Bon allez, un chiffre quand même, mais pas celui qui a le plus circulé : l'entreprise publique saoudienne est celle qui a émis le plus de CO2 et de méthane au monde avec la combustion de ses produits entre 1965 et 2017. En d'autres termes, c'est l'acteur du compartiment pétrolier, gazier et charbonnier le plus polluant du monde sur une demi-siècle. Les travaux du Climate Accountability Institute montrent que Saudi Aramco est à l'origine de 4,38% des émissions sur la période, devant Chevron (3,2%) et Gazprom (3,19%).
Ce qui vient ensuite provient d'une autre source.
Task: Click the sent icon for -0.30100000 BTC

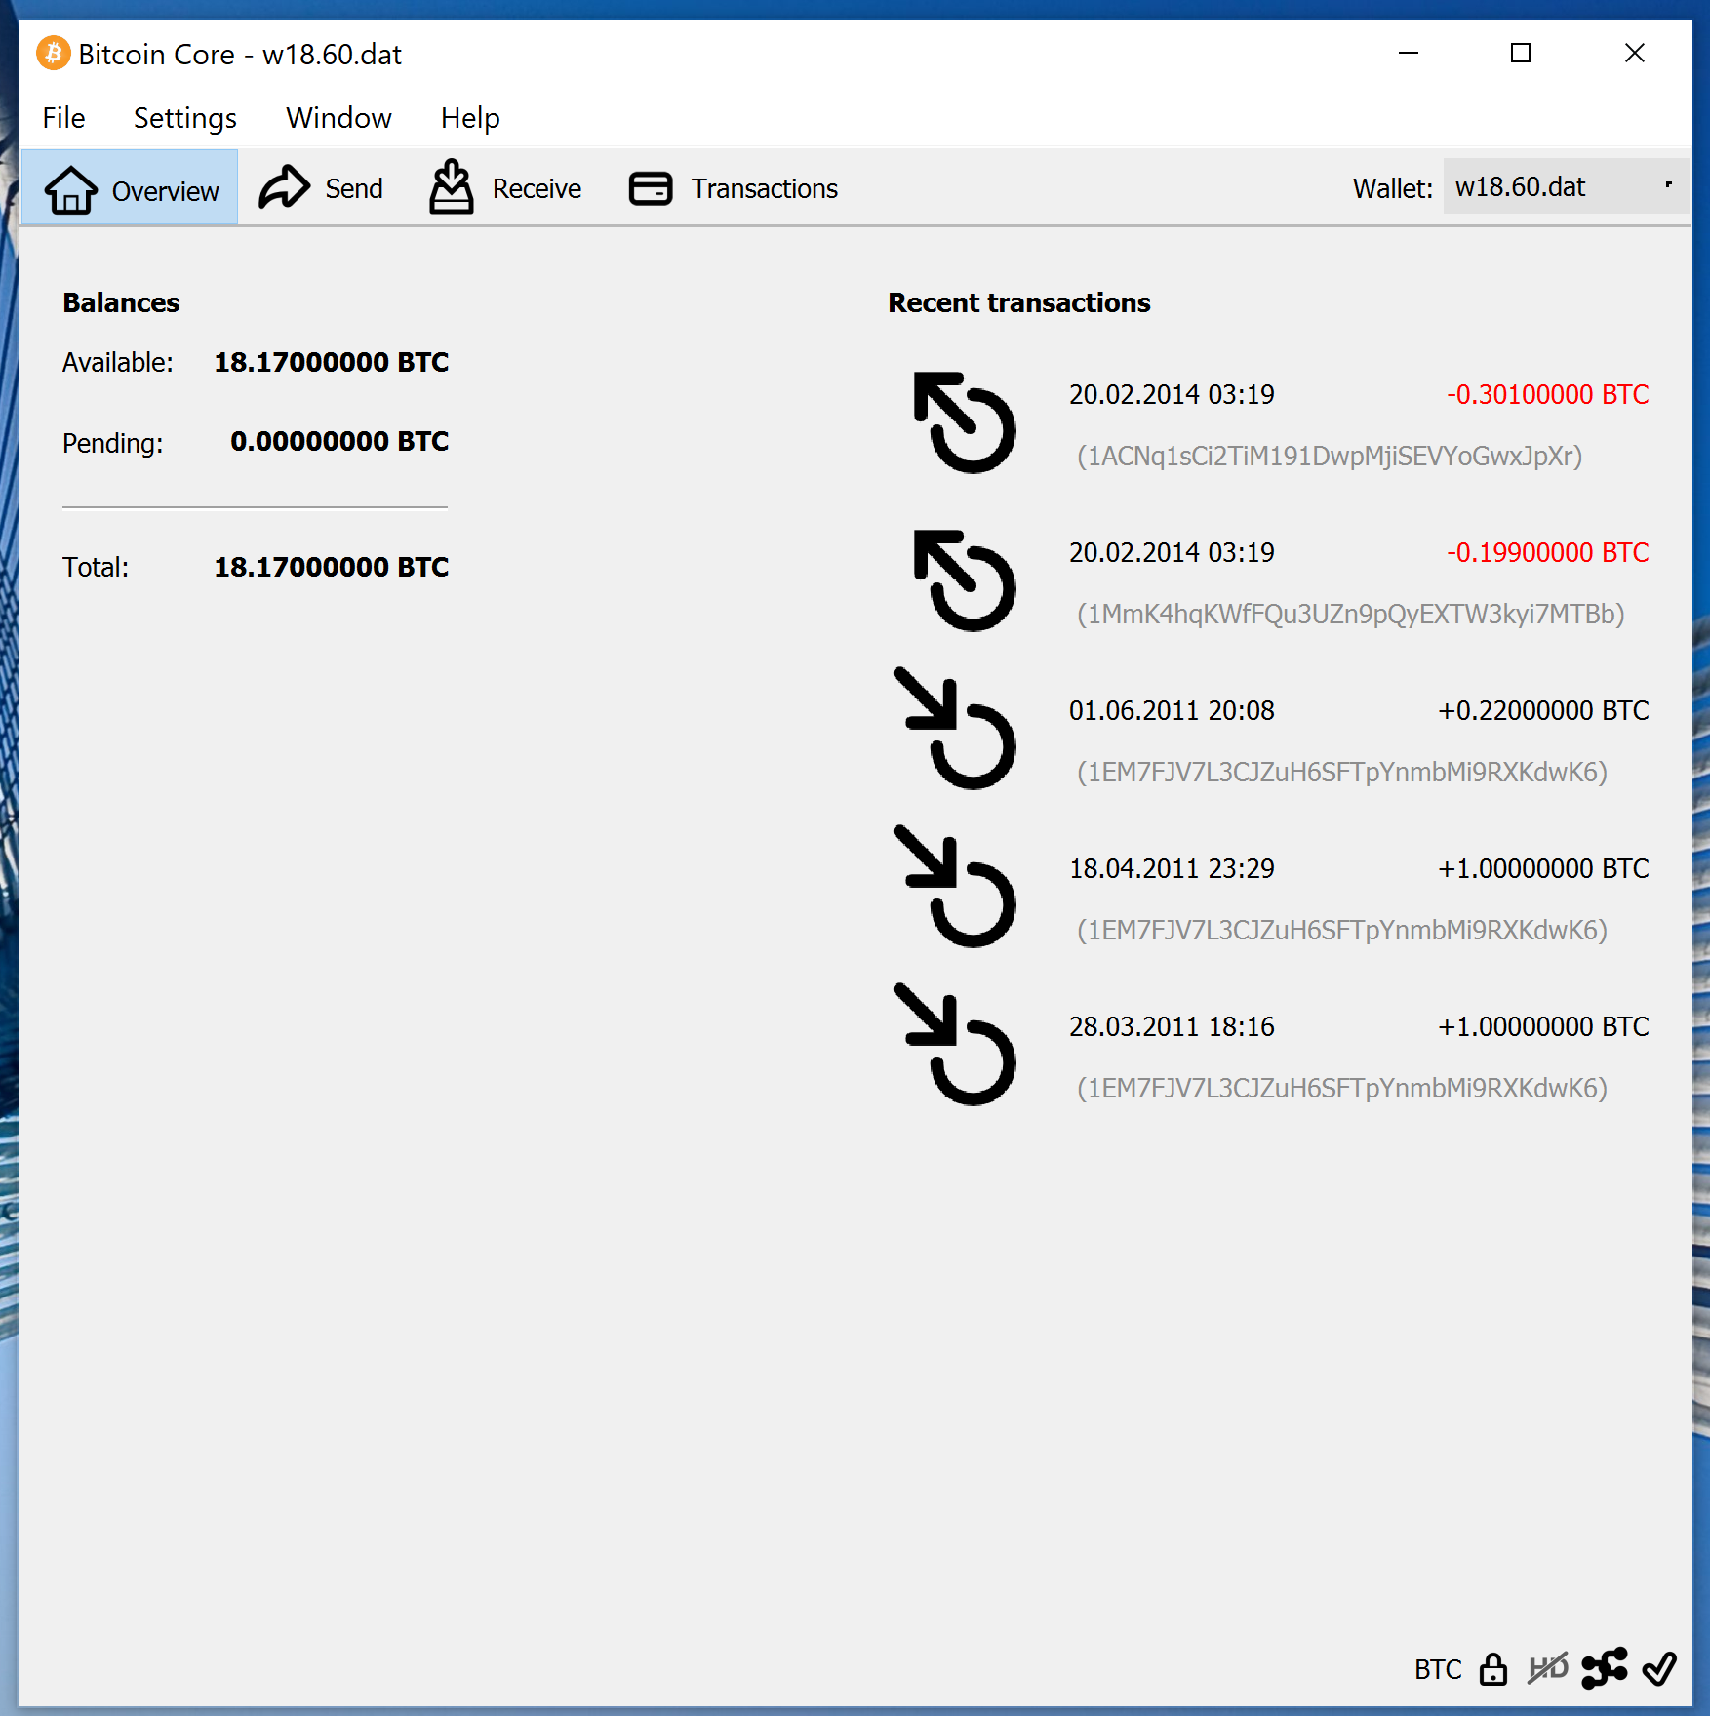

Sur un laps de temps plus court, le géant saoudien est certes dépassé par China Coal (14,2% des émissions de CO2 sur la période 1988 à 2015, selon The Carbon Majors Database !), mais il reste terriblement constant (4,5% des émissions depuis 1988).
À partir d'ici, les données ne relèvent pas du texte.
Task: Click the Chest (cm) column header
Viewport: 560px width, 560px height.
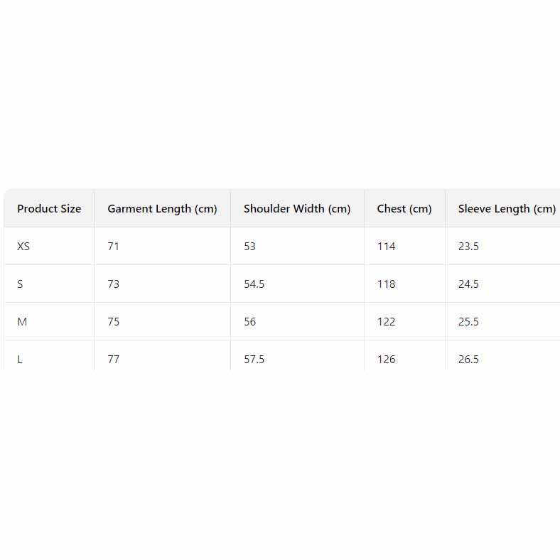Action: point(404,209)
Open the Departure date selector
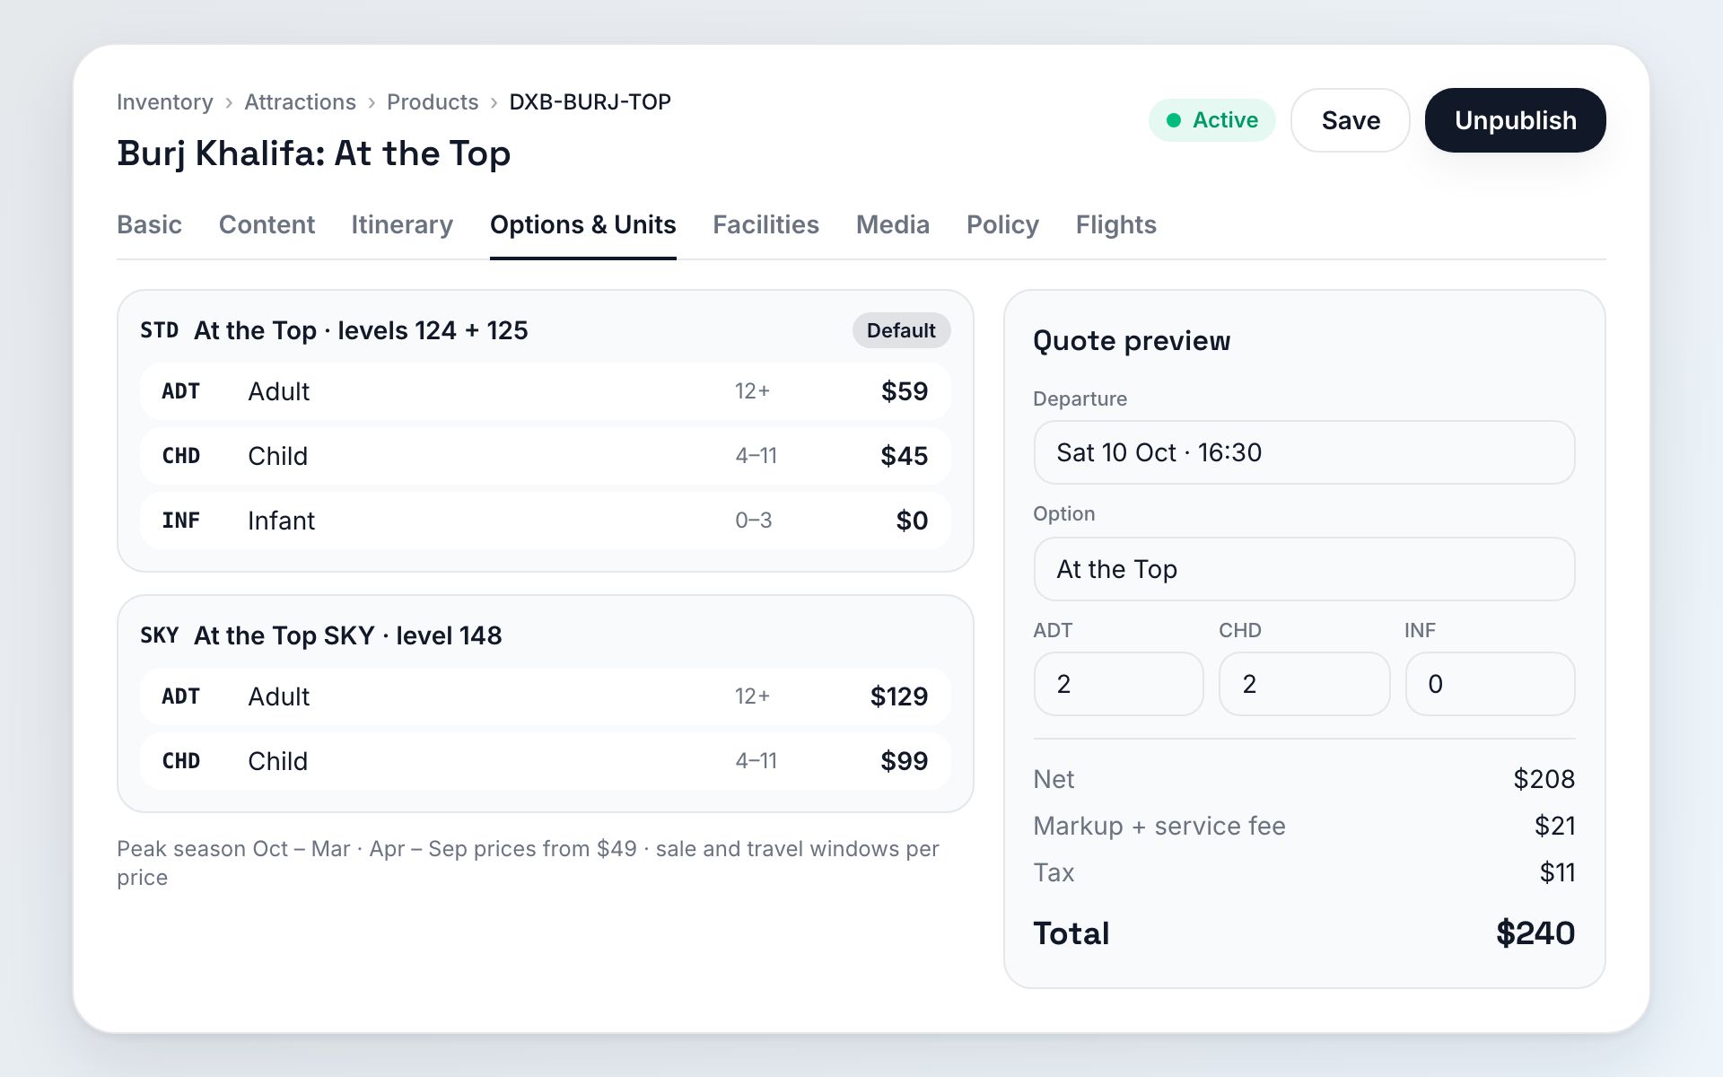Image resolution: width=1723 pixels, height=1077 pixels. pyautogui.click(x=1304, y=452)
J'en vois déjà qui trouvent que c'est un peu fort et, qu'après tout, cette pollution n'est que le reflet de notre société de consommation occidentale, du carburant dont il faut abreuver nos SUV ou du plastique qui emballe nos aliments et qui protège nos smartphones. Ou que les Saoudiens ont bon dos pendant que les Etats-Unis fracturent à tire-larigot et que la Chine est alimentée à 60% au charbon. C'est vrai. Je pourrais même ajouter que les Français n'ont pas vraiment de leçons à donner avec Total qui figure en bonne place dans le classement du CAI (17ème avec 0,91% des émissions estimées de CO2 entre 1965 et 2017). Mais ce n'est pas parce qu'on a fermé les yeux jusque-là qu'il faut continuer à se fourvoyer.

Il faudrait, il faut, que l'opération Saudi Aramco soit un échec. Quelque part, c'est déjà le cas : les valorisations initiales stratosphériques ont fait place à des multiples (un peu) moins délirants et l'IPO se limitera pour l'instant à une part minimaliste du capital, sur le seul marché domestique de Saudi Aramco, Riyad. Pourtant, le message ne sera pas assez fort tant que les financiers occidentaux voudront leur part du gâteau.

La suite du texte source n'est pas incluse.